Politiek is er niet om het volk te dienen maar om geld te verdienen, zoveel mogelijk en in zo kort mogelijke tijd, want je weet maar nooit. De stadsuitleg van Karachi vergt grootschalige infrastructurele werken en voor de uitvoering daarvan moeten vastgoedhandelaren en bouwheren een prijs betalen tot ver boven de aanbestedingssom. Die heffingen ontbreken in de stedelijke boekhouding. Op nationaal niveau gaat het er niet anders aan toe. President Zardari staat sinds jaar en dag bekend als ‘Mr. Ten Percent’ en dat is nog een milde aanduiding voor zijn tomeloze schraapzucht. Gilani, de premier van Pakistan, is onlangs door het hooggerechtshof veroordeeld voor zijn weigering de corrupte handelingen van zijn baas, waarvoor deze al eerder in de gevangenis zat, opnieuw te onderzoeken. Het traceren van de weggesluisde gelden naar een Zwitserse bankrekening is niet in het landsbelang, zo heeft de eerste minister in het parlement verklaard.
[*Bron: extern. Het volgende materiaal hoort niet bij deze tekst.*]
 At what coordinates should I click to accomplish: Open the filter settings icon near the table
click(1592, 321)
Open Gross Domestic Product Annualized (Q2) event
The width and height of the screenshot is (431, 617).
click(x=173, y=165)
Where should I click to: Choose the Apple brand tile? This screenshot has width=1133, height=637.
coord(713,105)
Bovendien, in functie is de president onschendbaar.

Karachi is het financiële en handelscentrum van Pakistan en de stedelijke economie neemt ruim een kwart van het bruto nationaal product voor haar rekening. Er valt dus heel wat af te romen en de politieke klasse kent geen hogere prioriteit dan het eigenbelang. De weelde die de levensstijl van de politieke bonzen kenmerkt is ongekend, ook al blijft die verborgen. In de streng bewaakte wijken Clifton en Defence Colony staan achter hoge muren en hekken hun paleizen. De eigenaars en managers uit de corporate business leiden een niet minder riant bestaan.

Nu en dan is mij een blik op dit leven aan de top gegund, als gast op een partij die deze magnaten voor elkaar geven. Zo bezocht ik een soiree in een fraai aangelegde tuin waar aan de rand van het zwembad de genodigden in het maanlicht genoten van klassieke muziek. Een kunstenaar was voor de gelegenheid ingevlogen uit Duitsland en de gastheer grapte dat de wijn die hij inschonk net was aangekomen uit de haven.
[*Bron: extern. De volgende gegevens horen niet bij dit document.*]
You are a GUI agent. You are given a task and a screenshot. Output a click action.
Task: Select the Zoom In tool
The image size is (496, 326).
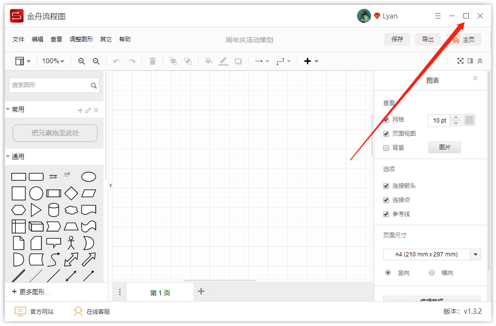point(82,61)
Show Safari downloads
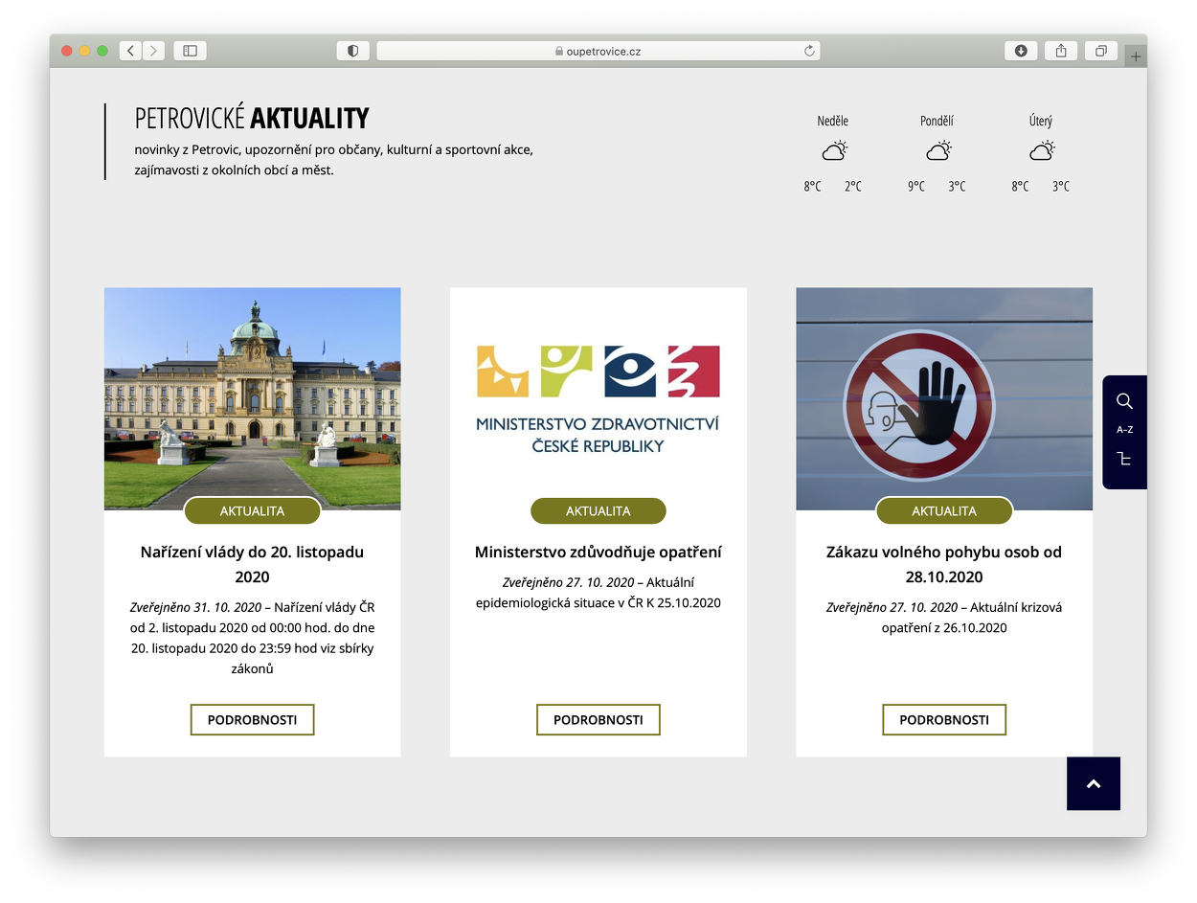This screenshot has width=1197, height=903. (1021, 51)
De buitenlandse schuld is intussen gigantisch, voor een groot deel veroorzaakt door een halve eeuw van Amerikaanse ‘hulp’ aan het land. Het weinige geld in de staatskas wordt niet besteed aan civiele opbouw en al helemaal niet aan verlichting van de noden van de merendeels arme bevolking. Op het toneel lopen de politieke twisten hoog op, maar achter de schermen verdelen de bovenbazen de buit. Om die in handen te krijgen is het bendewezen onmisbaar; de politieke partijen gebruiken de gewapende militie ook om de kiezers in bedwang te houden. Criminaliteit en politiek zijn twee kanten van een gedeelde gewelddadigheid.

Ill Fares the Land, zo betitelde Tony Judt zijn lofzang op de verzorgingsstaat. Het is het begin van een dichtregel die vervolgt met de woorden: ‘where wealth amasses and men decay’. Dit is de toestand van Pakistan. De staat is misdadig en de burgers zijn het slachtoffer.